**EXERCISE:** Nothing but the text of the records belongs in your answer: repeat all of it exactly and leave out the images.

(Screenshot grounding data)
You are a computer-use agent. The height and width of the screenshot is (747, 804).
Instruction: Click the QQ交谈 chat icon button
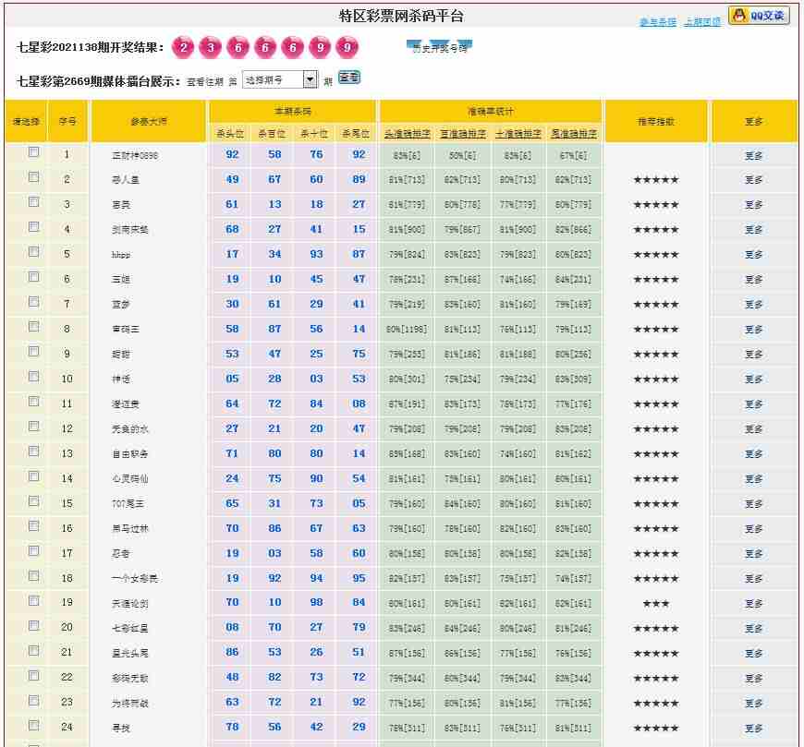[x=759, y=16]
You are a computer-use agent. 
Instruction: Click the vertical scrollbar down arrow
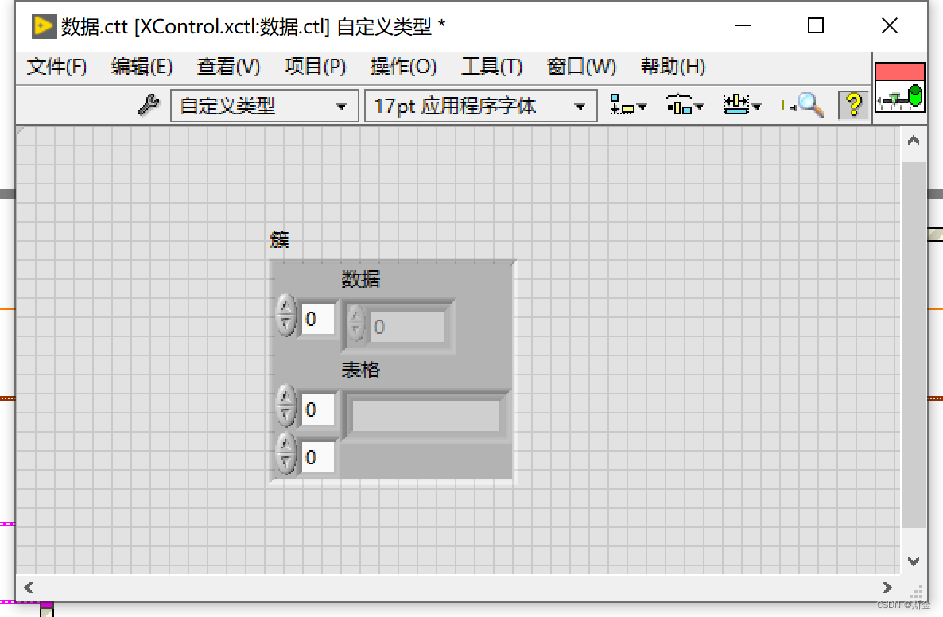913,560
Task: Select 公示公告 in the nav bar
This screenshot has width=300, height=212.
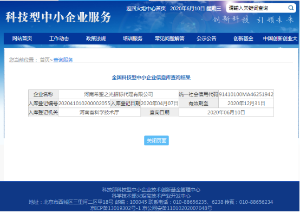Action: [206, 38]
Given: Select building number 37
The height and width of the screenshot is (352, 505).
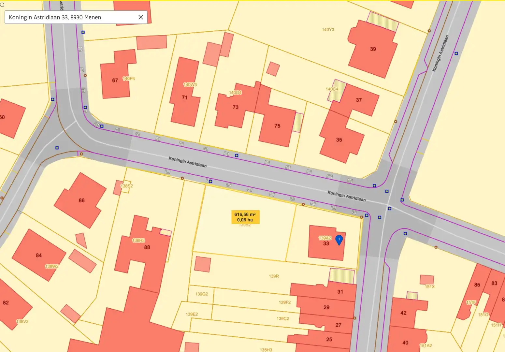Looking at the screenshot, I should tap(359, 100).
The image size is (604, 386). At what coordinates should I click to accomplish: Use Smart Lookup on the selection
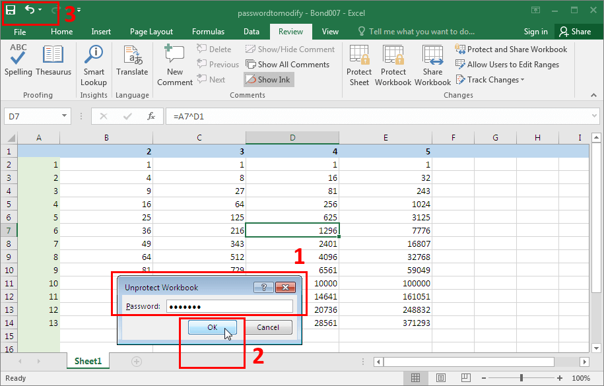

**SOLUTION TO THE PROBLEM:**
You are a computer-use agent. The height and width of the screenshot is (747, 804).
Instruction: Click the QQ交谈 chat icon button
[x=759, y=16]
You are a computer-use agent. 
Instruction: Click the vertical scrollbar down arrow
913,560
Task: Select 公示公告 in the nav bar
This screenshot has width=300, height=212.
Action: [206, 38]
Given: Select building number 37
The height and width of the screenshot is (352, 505).
Looking at the screenshot, I should tap(359, 100).
The image size is (604, 386). At what coordinates should I click to accomplish: Use Smart Lookup on the selection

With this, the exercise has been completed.